In 2010, around 96% of the global urban population had access to clean drinking water or improved water source (piped water, public taps, wells or boreholes, protected springs and rain water collection). However, in certain countries, water access and infrastructure is still a work in progress. A huge number of urban people still cannot access clean water.
In Palestine, only 51% of the urban population is guaranteed of safe water. Palestinian territories are characterized by acute water shortage which are under heavy political control. The water resources are controlled by Israel and subject to provisions in Oslo II Accord. Additionally, there are few water treatment plants which do not have the capacity to treat all the wastewater. In recent times, the Gaza war has caused severe damage to water infrastructure and water pollution in the Gaza strip.
The situation of clean water access in Mauritanian towns is dire. Clean water is accessible to 58% of the urban population. Significant improvements on sanitation and water access have taken place since the 1990s. But still, there are numerous challenges preventing everything from taking off. First, the institutions in charge of the sector are not efficient. The government also does not provide enough financing for the development of a better water infrastructure in the country.
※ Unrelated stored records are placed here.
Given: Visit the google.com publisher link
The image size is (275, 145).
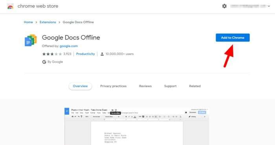Looking at the screenshot, I should pyautogui.click(x=69, y=46).
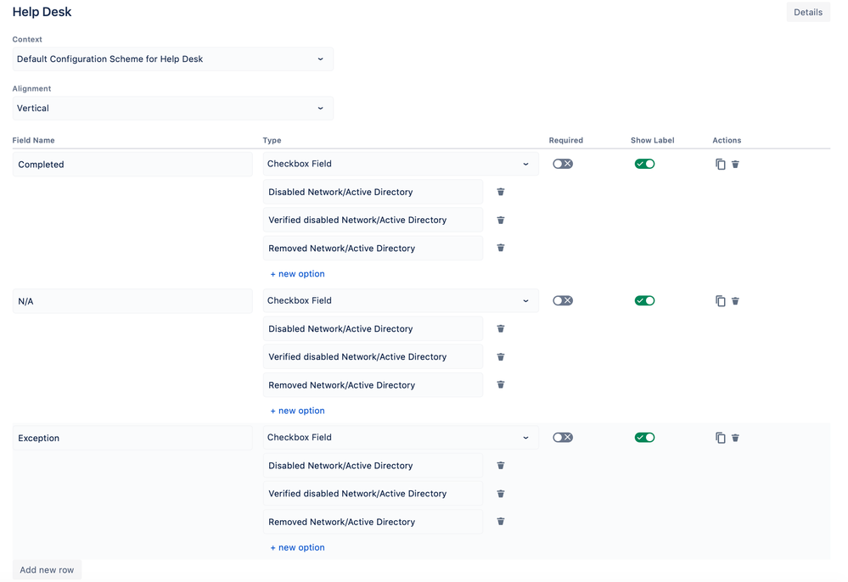Remove the 'Disabled Network/Active Directory' option under Completed
Screen dimensions: 848x582
[500, 192]
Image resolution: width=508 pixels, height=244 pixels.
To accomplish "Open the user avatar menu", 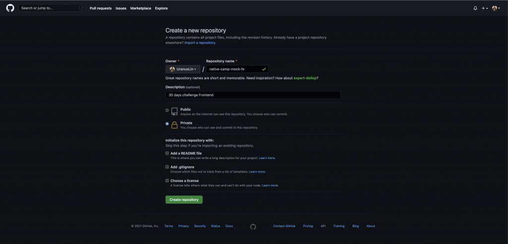I will coord(496,8).
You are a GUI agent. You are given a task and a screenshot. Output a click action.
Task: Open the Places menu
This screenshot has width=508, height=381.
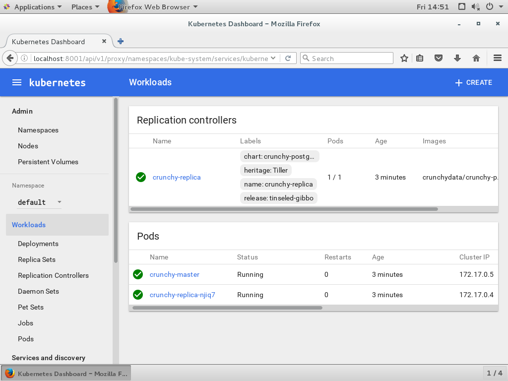[x=85, y=7]
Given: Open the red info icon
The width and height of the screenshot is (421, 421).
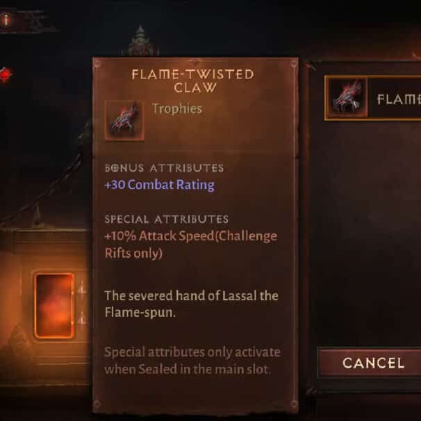Looking at the screenshot, I should [6, 19].
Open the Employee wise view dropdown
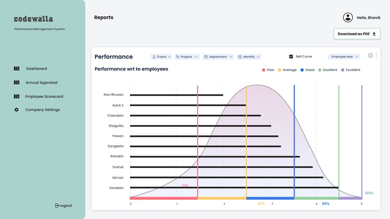390x219 pixels. click(x=344, y=57)
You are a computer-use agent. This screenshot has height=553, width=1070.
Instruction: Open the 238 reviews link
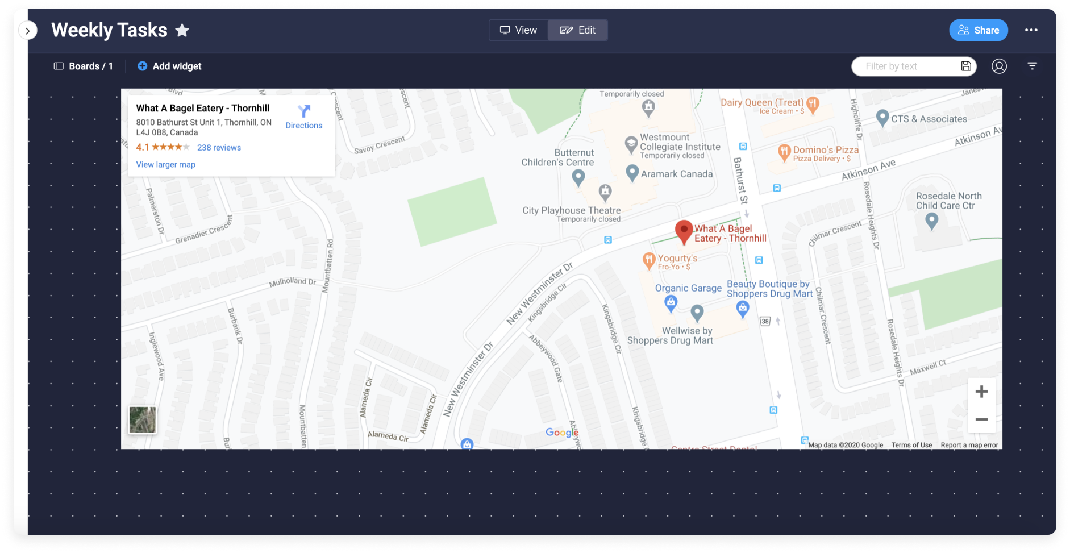(x=219, y=148)
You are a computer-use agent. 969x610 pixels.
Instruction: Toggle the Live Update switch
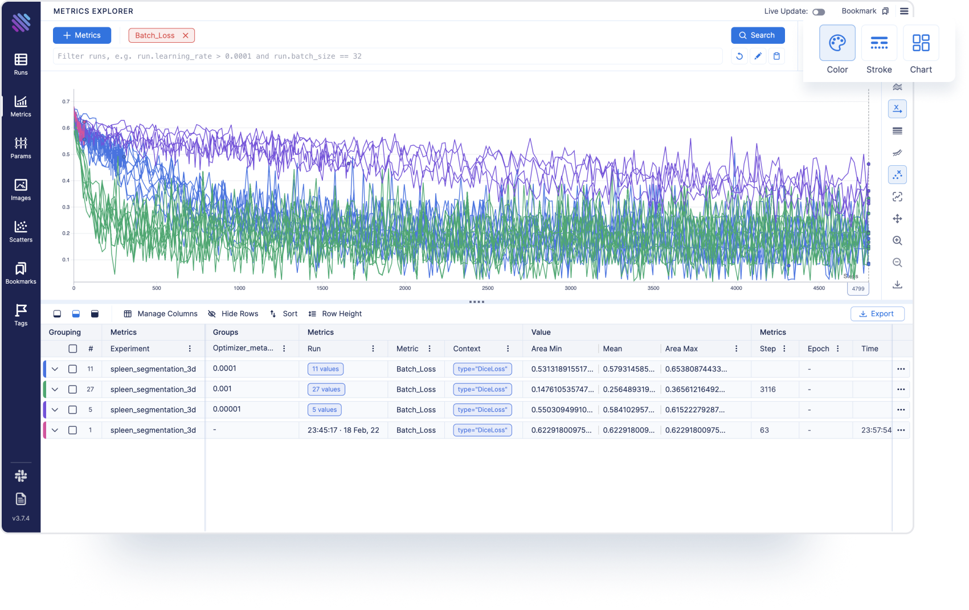pyautogui.click(x=819, y=12)
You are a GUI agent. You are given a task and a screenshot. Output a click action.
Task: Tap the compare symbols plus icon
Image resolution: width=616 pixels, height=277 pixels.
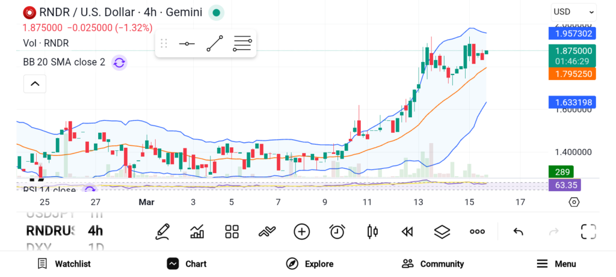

Haiti experiences several challenges when it comes to water access and infrastructure. Around 85% of the urban population has access to improved water sources, while only 24% have access to a modern sanitation facility. These are extremely low figures considering the water resource potential in Haiti. Clean water sources are located in tough terrain such as mountains and coastal areas where it is difficult to access or build infrastructure. Soil erosion and deforestation have contributed to the reduced quality of water.
Mongolia experiences a high internal migration from rural to urban areas. The migrant population has poor access to clean water. Only 66% of urban dwellers have access to improved water sources.
Governments in these countries, alongside nongovernmental organizations (NGOs), have come together with the World Health Organization (WHO) to help improve the water situation in urban areas. Their main challenge is to keep up with the pace of urbanization and the growing population.
United Nations initiatives have brought together experts, local government officials, media specialists, key water operators and political representatives of cities and stakeholder groups to discuss the issues and challenges facing water access in urban areas. Practical ways have been proposed in order to turn around the situation and enable thousands of people to access improved water sources.